Time for Flibble to start a "Gratuitous considered harmful" thread :)

<snip>

> std::vector <int> * intArrayValue;
> std::vector <double> * doubleArrayValue;
> std::vector <std::string> * stringArrayValue;

Are these local to the class? If so, the allocator comment above might
be relevant.

--
Ian Collins

Lynn McGuire <lmc@winsim.com>: Feb 05 04:26PM -0600

On 2/5/2016 1:34 AM, Marcel Mueller wrote:
> And last but not least: is it really the space for the DataItems that clobbers your memory? Or is it management overhead?
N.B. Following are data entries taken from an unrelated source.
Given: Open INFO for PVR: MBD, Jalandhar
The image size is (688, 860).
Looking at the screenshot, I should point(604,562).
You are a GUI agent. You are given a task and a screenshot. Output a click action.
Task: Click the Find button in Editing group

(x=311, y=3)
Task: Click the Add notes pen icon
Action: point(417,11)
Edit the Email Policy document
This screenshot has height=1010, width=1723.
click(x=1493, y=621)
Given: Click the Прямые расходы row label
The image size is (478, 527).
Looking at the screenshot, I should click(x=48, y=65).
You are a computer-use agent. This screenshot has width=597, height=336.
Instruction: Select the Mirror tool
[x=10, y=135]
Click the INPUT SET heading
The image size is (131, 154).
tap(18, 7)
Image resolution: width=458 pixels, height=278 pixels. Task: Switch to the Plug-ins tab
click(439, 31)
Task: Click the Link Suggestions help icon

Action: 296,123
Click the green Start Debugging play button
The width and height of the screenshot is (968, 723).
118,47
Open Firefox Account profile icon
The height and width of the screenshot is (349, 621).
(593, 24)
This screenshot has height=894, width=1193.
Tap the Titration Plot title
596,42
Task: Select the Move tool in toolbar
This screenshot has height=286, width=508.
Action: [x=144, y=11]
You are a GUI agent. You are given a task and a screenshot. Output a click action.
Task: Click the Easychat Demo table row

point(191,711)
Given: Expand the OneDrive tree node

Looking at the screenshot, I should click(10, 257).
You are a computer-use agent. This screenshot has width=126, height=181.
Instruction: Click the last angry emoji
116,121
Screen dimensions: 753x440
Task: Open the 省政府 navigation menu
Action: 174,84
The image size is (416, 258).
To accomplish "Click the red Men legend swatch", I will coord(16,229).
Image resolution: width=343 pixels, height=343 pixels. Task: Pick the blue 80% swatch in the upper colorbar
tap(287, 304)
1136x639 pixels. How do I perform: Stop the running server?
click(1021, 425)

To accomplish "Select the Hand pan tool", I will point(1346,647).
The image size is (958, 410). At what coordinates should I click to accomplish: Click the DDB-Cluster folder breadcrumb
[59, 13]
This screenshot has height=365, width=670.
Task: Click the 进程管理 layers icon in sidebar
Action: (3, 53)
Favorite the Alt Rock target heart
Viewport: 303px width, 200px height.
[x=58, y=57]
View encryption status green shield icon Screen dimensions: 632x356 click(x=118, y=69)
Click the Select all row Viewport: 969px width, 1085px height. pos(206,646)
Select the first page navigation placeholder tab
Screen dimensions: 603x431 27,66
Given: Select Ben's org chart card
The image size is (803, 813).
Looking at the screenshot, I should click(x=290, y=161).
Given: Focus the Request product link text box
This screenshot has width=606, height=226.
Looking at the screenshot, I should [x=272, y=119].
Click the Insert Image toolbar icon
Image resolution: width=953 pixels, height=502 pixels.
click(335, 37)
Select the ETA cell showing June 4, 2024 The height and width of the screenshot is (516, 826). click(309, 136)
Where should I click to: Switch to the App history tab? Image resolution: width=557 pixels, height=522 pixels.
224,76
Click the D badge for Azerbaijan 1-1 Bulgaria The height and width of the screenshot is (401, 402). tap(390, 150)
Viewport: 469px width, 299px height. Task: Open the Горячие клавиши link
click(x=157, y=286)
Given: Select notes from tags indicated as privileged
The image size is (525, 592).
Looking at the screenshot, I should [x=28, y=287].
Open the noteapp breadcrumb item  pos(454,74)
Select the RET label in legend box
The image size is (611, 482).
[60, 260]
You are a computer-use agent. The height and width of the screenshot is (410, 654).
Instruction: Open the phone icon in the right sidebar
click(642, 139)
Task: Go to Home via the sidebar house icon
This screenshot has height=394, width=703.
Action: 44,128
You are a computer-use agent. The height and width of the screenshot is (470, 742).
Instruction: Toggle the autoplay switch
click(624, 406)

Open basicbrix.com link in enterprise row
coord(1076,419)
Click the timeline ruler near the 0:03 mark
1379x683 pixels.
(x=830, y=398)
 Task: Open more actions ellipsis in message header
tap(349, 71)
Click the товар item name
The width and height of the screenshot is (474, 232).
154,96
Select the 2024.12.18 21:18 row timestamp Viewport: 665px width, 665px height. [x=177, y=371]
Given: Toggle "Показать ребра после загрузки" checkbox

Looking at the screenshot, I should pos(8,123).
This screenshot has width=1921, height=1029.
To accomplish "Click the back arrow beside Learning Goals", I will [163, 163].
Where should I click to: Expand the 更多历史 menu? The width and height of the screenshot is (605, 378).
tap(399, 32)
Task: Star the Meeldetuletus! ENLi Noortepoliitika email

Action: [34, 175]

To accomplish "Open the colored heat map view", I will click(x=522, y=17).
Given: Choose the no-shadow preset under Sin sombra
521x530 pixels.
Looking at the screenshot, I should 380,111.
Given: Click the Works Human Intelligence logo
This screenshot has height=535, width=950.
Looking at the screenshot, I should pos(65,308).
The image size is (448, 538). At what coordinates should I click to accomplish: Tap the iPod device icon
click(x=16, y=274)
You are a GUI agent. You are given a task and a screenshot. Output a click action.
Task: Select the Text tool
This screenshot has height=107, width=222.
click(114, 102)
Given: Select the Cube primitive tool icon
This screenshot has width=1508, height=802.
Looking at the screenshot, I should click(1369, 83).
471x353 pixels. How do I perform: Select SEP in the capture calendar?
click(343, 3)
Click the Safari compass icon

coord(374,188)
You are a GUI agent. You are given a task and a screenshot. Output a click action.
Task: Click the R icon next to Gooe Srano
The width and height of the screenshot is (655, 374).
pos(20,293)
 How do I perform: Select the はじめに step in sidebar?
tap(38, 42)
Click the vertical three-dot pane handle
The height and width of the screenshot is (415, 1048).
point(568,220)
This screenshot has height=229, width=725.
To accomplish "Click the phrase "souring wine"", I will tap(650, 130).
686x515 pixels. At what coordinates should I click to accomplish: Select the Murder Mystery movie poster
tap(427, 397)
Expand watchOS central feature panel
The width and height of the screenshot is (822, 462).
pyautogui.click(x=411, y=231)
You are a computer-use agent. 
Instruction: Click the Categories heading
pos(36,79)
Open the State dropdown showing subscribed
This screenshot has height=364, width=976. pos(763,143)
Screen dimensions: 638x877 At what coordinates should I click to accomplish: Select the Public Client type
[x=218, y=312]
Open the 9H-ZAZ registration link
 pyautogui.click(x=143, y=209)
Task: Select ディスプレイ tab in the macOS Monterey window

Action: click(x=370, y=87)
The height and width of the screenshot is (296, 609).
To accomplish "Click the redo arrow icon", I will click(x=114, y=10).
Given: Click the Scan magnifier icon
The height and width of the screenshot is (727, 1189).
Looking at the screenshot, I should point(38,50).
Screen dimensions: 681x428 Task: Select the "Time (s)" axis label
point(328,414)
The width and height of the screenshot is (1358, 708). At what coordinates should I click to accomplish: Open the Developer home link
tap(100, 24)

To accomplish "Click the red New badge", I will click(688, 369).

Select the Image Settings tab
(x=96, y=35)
Or maybe
> even fragmentation of the virtual address space?

> Marcel

Answers to your questions:
1. part of the DataItem declaration is below
2. many of the DataItem instances are exactly alike since they are snapshots of a user's workspace
3. all kinds of data: strings, integers, doubles, string arrays, double arrays, integer array, strings larger than 300 characters are
compressed using zlib
4. DataItems are stored in a hierarchical object system using a primary key in DataGroup objects
5. not sure what you are asking
6. no database backend
7. no concurrency (yet)
8. when the storage used is 1.5 GB, the memory leakage is 10 MB (observed)
8a. the lifetime of the objects is controlled by the user by opening a file or closing a file
9. I think that it is DataItems but will not know for sure until completion of the current deduplication project

Here is part of the declaration for the DataItem and DesValue classes. There are no member variables in the ObjPtr class.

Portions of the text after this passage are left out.